- Objetivo
Renombra "toolbar" como "tool strip" en el listado, desde su comienzo hasta la línea que contiene "Image resolution: width=811", incluida esta. Reproduce solo esas líneas y deja todo lo demás igual.
======== Información proporcionada ========
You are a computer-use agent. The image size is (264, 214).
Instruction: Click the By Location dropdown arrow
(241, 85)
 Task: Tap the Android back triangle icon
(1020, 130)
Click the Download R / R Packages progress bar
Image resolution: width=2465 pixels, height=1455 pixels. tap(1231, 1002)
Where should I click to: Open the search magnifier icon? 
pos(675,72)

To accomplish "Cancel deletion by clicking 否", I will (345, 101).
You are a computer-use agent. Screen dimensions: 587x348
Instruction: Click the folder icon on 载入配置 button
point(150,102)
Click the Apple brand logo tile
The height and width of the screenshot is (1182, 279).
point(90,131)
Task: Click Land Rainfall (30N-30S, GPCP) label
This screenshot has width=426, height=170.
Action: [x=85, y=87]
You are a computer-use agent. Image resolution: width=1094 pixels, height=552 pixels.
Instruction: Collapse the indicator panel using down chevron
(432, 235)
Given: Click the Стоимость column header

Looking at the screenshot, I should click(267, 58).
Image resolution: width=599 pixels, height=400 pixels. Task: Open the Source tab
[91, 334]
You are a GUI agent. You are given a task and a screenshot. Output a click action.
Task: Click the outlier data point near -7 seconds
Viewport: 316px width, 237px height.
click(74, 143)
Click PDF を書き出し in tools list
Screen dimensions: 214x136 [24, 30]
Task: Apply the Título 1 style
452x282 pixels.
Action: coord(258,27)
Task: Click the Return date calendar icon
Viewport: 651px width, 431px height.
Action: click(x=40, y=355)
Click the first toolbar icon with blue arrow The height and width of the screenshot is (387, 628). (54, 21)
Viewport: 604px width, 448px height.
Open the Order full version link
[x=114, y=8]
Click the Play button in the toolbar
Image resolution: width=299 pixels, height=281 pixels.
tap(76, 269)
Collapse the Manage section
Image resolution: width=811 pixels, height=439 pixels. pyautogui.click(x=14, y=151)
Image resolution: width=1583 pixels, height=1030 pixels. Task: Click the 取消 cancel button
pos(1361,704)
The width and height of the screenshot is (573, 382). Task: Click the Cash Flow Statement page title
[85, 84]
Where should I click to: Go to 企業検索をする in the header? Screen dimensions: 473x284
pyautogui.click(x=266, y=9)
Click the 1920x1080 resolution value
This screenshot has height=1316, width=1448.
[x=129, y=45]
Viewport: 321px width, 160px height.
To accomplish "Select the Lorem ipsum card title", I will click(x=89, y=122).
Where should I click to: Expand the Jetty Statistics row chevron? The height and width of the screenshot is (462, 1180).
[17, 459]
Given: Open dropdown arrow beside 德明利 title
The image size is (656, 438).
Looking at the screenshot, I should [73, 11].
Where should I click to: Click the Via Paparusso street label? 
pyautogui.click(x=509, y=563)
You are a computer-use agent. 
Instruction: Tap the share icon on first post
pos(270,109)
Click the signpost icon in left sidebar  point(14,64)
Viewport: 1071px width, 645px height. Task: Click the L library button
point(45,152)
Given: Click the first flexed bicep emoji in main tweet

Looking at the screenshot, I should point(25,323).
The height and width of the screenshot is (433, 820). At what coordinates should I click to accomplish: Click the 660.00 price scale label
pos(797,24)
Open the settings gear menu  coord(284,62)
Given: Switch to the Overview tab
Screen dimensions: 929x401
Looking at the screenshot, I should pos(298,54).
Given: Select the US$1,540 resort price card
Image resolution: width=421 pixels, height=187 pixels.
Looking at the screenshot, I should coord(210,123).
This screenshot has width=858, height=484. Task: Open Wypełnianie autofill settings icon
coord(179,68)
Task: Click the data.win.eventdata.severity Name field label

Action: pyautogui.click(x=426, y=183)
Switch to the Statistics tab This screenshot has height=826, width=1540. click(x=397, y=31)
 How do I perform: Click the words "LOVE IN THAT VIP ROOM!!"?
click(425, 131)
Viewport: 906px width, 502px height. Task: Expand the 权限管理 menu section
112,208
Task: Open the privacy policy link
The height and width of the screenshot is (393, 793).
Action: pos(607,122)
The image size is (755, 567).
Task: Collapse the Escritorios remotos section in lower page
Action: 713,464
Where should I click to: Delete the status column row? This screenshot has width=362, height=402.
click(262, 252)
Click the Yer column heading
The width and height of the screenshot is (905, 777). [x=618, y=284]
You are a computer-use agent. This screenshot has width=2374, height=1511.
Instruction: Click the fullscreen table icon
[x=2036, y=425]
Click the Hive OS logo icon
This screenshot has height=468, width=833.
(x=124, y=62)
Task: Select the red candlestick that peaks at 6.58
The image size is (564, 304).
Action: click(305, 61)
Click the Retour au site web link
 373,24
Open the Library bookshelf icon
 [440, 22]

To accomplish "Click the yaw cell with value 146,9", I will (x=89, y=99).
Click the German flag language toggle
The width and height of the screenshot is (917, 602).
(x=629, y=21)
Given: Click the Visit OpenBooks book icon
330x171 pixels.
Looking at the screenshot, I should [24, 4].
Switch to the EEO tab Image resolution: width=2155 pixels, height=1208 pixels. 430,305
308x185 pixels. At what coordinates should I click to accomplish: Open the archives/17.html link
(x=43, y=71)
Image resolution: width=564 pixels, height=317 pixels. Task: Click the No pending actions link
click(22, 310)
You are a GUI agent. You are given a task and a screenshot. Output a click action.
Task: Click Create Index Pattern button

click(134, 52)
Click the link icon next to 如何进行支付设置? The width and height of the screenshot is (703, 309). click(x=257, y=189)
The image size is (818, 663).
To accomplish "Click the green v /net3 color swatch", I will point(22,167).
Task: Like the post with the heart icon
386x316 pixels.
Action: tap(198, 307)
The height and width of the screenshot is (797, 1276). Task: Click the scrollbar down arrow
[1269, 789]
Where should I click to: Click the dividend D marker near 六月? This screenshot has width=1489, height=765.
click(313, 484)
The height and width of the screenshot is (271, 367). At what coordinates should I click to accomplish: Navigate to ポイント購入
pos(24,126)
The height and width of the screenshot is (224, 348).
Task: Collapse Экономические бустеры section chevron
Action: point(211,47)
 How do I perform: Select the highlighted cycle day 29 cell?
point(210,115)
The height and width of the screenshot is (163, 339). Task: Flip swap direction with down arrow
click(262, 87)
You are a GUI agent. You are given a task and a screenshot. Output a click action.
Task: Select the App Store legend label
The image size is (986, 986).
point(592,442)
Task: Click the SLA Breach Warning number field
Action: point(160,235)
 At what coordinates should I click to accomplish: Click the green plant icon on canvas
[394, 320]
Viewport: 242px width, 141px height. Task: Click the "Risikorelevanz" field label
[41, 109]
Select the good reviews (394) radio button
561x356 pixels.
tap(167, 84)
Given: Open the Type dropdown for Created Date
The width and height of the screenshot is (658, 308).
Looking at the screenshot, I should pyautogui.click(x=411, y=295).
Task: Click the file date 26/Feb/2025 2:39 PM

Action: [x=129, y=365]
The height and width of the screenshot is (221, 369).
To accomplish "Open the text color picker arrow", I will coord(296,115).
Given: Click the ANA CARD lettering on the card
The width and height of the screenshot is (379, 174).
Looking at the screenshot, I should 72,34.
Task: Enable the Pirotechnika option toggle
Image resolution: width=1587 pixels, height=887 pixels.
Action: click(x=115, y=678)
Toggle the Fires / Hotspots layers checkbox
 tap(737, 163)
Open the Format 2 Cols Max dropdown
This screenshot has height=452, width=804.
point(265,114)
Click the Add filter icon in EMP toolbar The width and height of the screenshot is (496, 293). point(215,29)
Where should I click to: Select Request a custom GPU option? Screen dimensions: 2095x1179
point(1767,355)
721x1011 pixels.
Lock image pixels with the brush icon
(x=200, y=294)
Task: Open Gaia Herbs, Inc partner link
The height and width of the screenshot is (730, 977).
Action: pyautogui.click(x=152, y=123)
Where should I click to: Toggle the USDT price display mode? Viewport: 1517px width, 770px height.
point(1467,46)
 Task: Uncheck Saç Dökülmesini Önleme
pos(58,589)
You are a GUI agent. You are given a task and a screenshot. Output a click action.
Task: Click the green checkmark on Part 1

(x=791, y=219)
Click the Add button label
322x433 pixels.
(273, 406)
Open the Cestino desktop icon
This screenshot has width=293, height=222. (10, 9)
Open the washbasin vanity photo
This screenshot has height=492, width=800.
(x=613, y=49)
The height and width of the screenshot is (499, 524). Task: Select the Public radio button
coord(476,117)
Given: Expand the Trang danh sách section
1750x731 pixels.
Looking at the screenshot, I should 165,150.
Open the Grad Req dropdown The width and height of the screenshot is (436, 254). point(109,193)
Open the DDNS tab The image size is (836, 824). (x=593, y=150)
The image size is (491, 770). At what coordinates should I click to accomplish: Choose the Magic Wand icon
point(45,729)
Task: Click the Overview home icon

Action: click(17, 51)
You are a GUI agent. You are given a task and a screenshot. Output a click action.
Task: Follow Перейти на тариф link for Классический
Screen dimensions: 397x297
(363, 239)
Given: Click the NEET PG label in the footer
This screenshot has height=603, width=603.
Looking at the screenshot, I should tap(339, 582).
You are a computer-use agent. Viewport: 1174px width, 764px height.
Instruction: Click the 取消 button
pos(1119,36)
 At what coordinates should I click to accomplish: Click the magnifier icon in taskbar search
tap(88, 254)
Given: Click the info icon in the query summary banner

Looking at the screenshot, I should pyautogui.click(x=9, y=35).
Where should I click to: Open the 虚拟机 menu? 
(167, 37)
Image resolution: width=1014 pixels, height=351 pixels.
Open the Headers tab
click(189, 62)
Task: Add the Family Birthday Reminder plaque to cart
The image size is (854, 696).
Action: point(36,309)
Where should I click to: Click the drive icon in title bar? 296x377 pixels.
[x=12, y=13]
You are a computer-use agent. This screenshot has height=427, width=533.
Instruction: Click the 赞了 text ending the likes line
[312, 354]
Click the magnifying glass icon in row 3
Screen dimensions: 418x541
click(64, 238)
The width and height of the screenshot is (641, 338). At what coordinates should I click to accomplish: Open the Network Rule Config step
========
- Respuesta completa
You are a computer-use agent. The image size is (264, 214).
Instruction: Click the By Location dropdown arrow
(241, 85)
 Task: Tap the Android back triangle icon
(1020, 130)
Click the Download R / R Packages progress bar
Image resolution: width=2465 pixels, height=1455 pixels. tap(1231, 1002)
Where should I click to: Open the search magnifier icon? 
pos(675,72)

To accomplish "Cancel deletion by clicking 否", I will (345, 101).
You are a computer-use agent. Screen dimensions: 587x348
Instruction: Click the folder icon on 载入配置 button
point(150,102)
Click the Apple brand logo tile
The height and width of the screenshot is (1182, 279).
point(90,131)
Task: Click Land Rainfall (30N-30S, GPCP) label
This screenshot has width=426, height=170.
Action: [x=85, y=87]
You are a computer-use agent. Image resolution: width=1094 pixels, height=552 pixels.
Instruction: Collapse the indicator panel using down chevron
(432, 235)
Given: Click the Стоимость column header

Looking at the screenshot, I should click(267, 58).
Image resolution: width=599 pixels, height=400 pixels. Task: Open the Source tab
[91, 334]
You are a GUI agent. You are given a task and a screenshot. Output a click action.
Task: Click the outlier data point near -7 seconds
Viewport: 316px width, 237px height.
click(74, 143)
Click PDF を書き出し in tools list
Screen dimensions: 214x136 [24, 30]
Task: Apply the Título 1 style
452x282 pixels.
Action: coord(258,27)
Task: Click the Return date calendar icon
Viewport: 651px width, 431px height.
Action: click(x=40, y=355)
Click the first tool strip icon with blue arrow The height and width of the screenshot is (387, 628). (54, 21)
Viewport: 604px width, 448px height.
Open the Order full version link
[x=114, y=8]
Click the Play button in the tool strip
Image resolution: width=299 pixels, height=281 pixels.
tap(76, 269)
Collapse the Manage section
Image resolution: width=811 pixels, height=439 pixels. pyautogui.click(x=14, y=151)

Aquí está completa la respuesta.